What you'll do
- Design and implement systems to collect, extract, and normalize external data from a variety of sources.
- Collaborate with researchers and analysts to identify new sources of valuable company data and define integration strategies.
- Build robust, scalable pipelines that ingest structured and semi-structured data into our database.
- Ensure high levels of accuracy, coverage, and freshness across incoming data streams.
- Contribute to the evolution of our data platform and internal tooling.
- Improve system reliability, observability, and performance over time.
Who you are
- 3+ years of experience as a backend or full-stack software engineer, ideally working with data ingestion or ETL systems.
- Intimate knowledge of how to crawl the internet at scale.
- Strong programming skills, especially in Python.
- Experience working with structured and unstructured data from diverse external systems.
- Comfortable debugging complex issues involving networking, content rendering, or inconsistent source data.
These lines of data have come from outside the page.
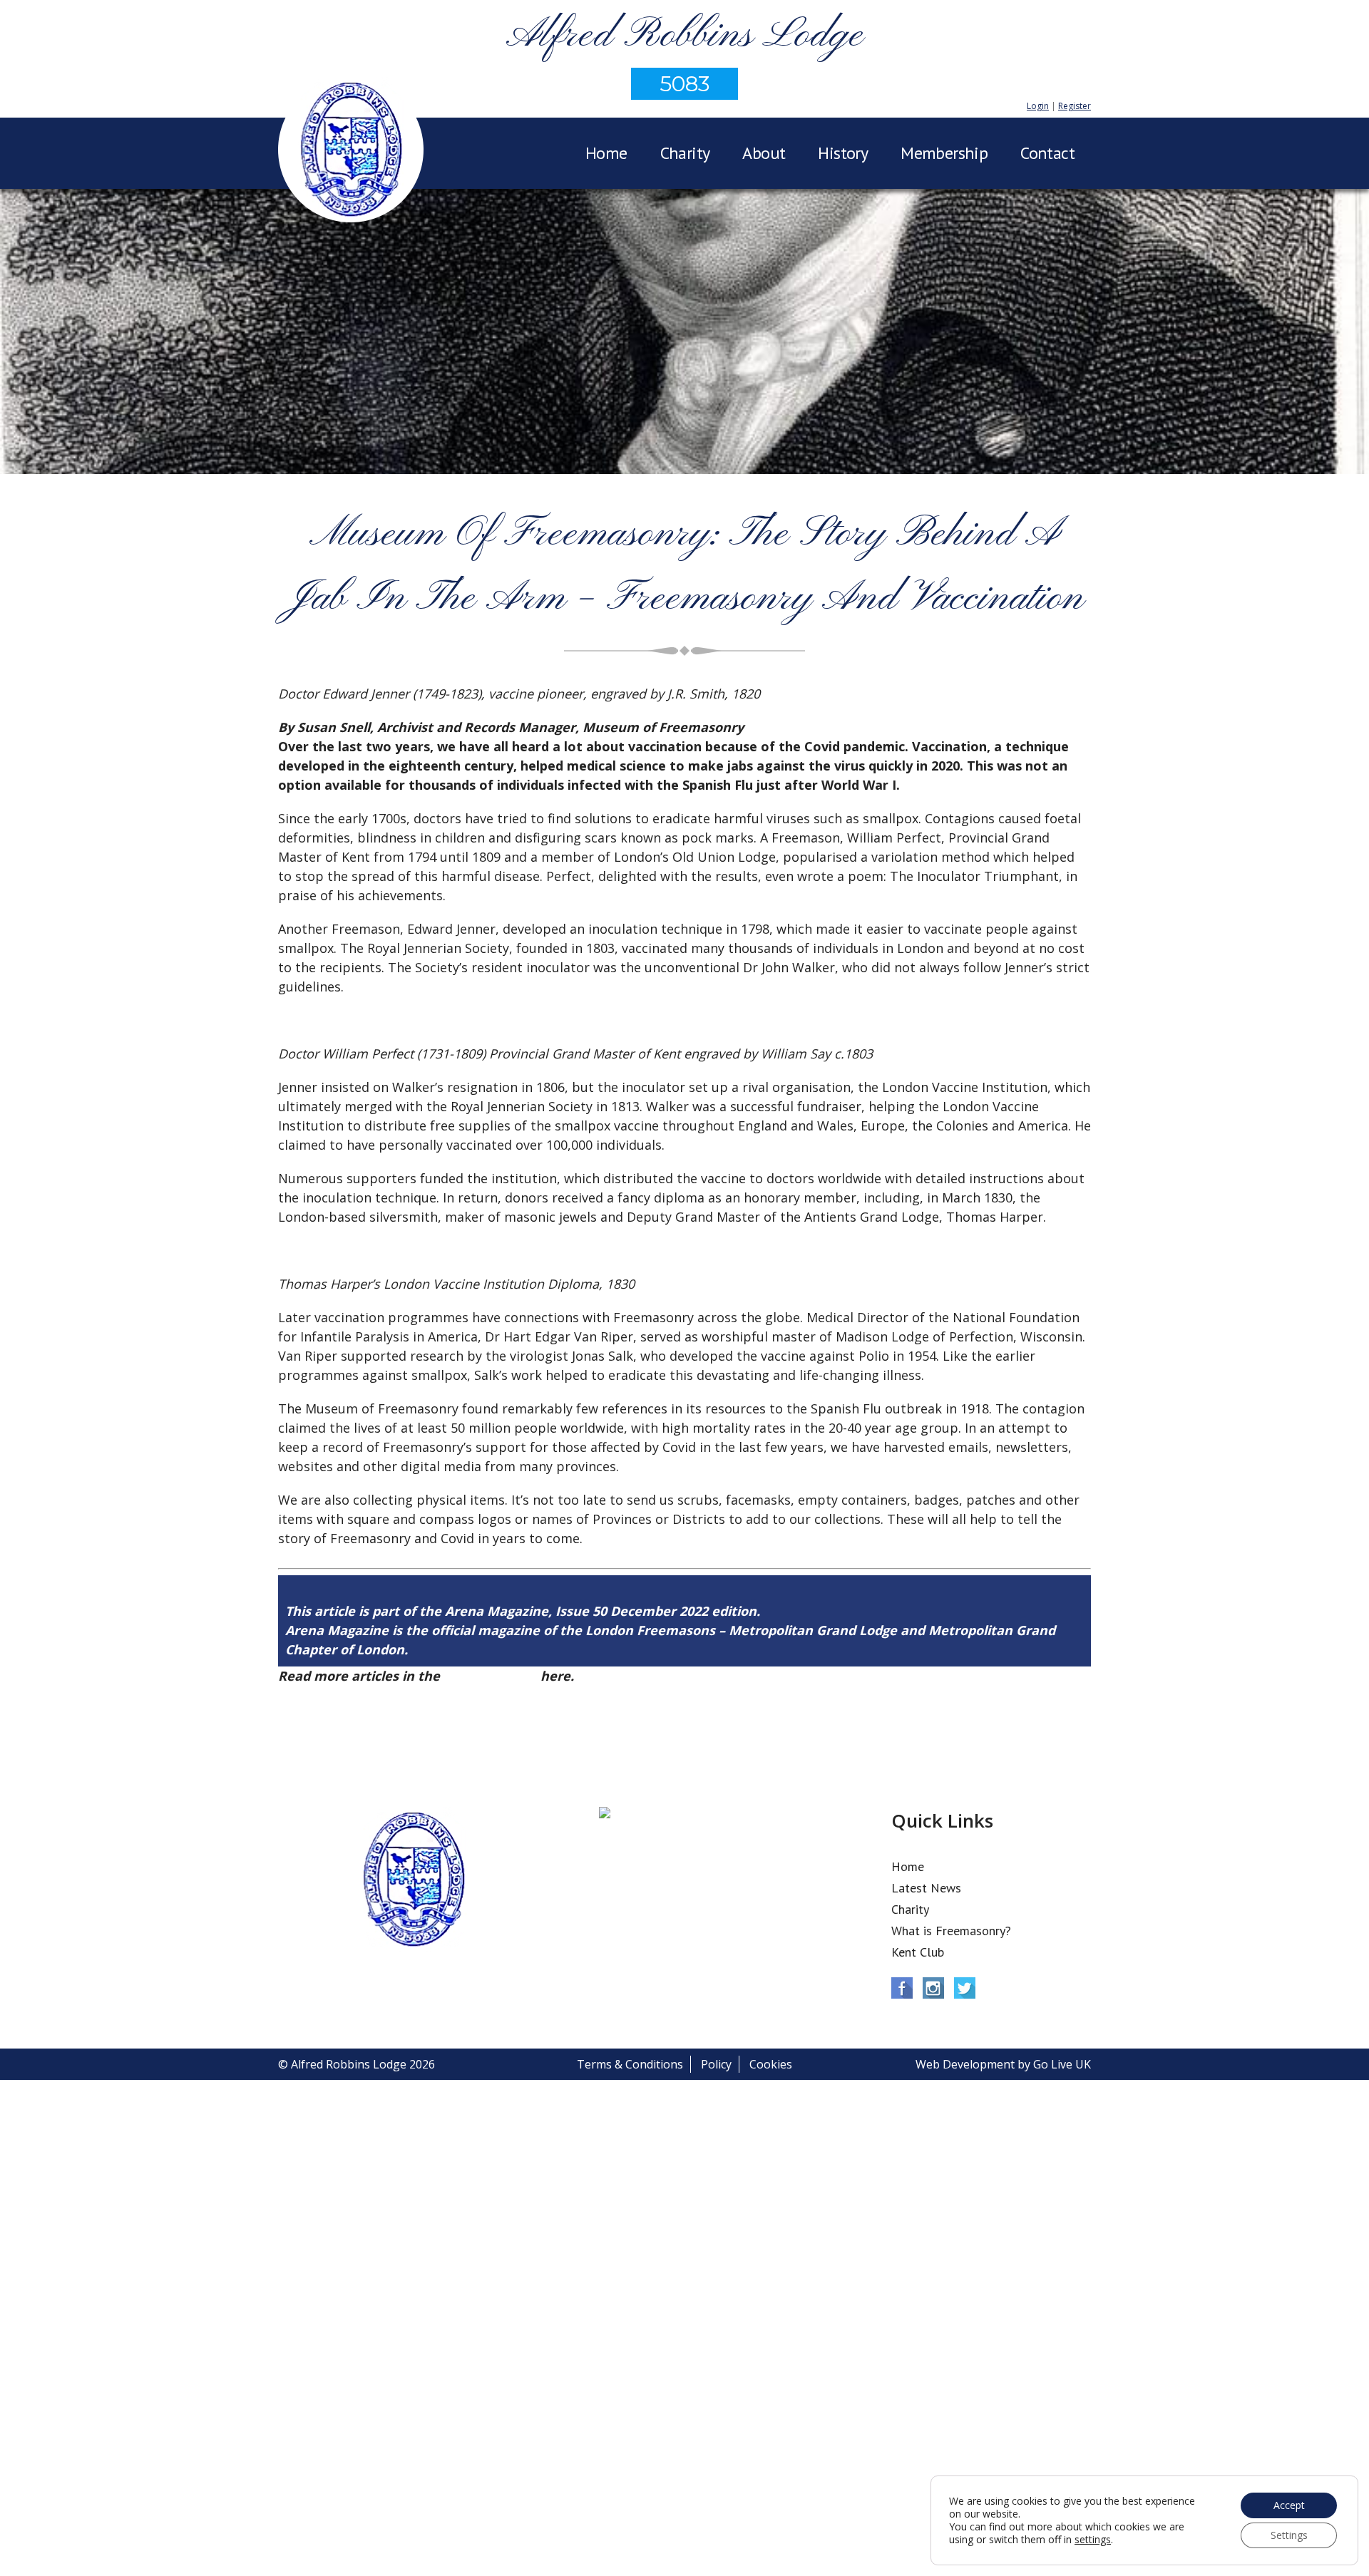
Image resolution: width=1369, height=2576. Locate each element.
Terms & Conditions (630, 2064)
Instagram (933, 1988)
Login (1038, 106)
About (763, 153)
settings (1093, 2539)
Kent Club (917, 1952)
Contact (1047, 153)
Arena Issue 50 (490, 1675)
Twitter (964, 1988)
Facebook (902, 1988)
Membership (944, 153)
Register (1074, 106)
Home (606, 153)
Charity (685, 153)
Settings (1289, 2535)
- Proficient with SQL and relational databases.
- A clear communicator who collaborates effectively with both technical and non-technical teammates.
- Passionate about turning raw data into meaningful insight, and eager to work on technically nuanced challenges.
Ideally you'll have
- Familiarity with headless browser automation or techniques for collecting data from dynamic content sources.
- Expertise in the architure, technologies, and tools that run the modern internet such as DNS, networking, CDNs, WAFs, proxies and reverse proxies.
- Experience with event-driven architecture.
- Eagerness to incorporate new technologies and validate their usefulness using structured experiments and thorough testing.
- Experience building health monitoring and observability tools for consumption by automated tools, engineers, and non-technical stakeholders.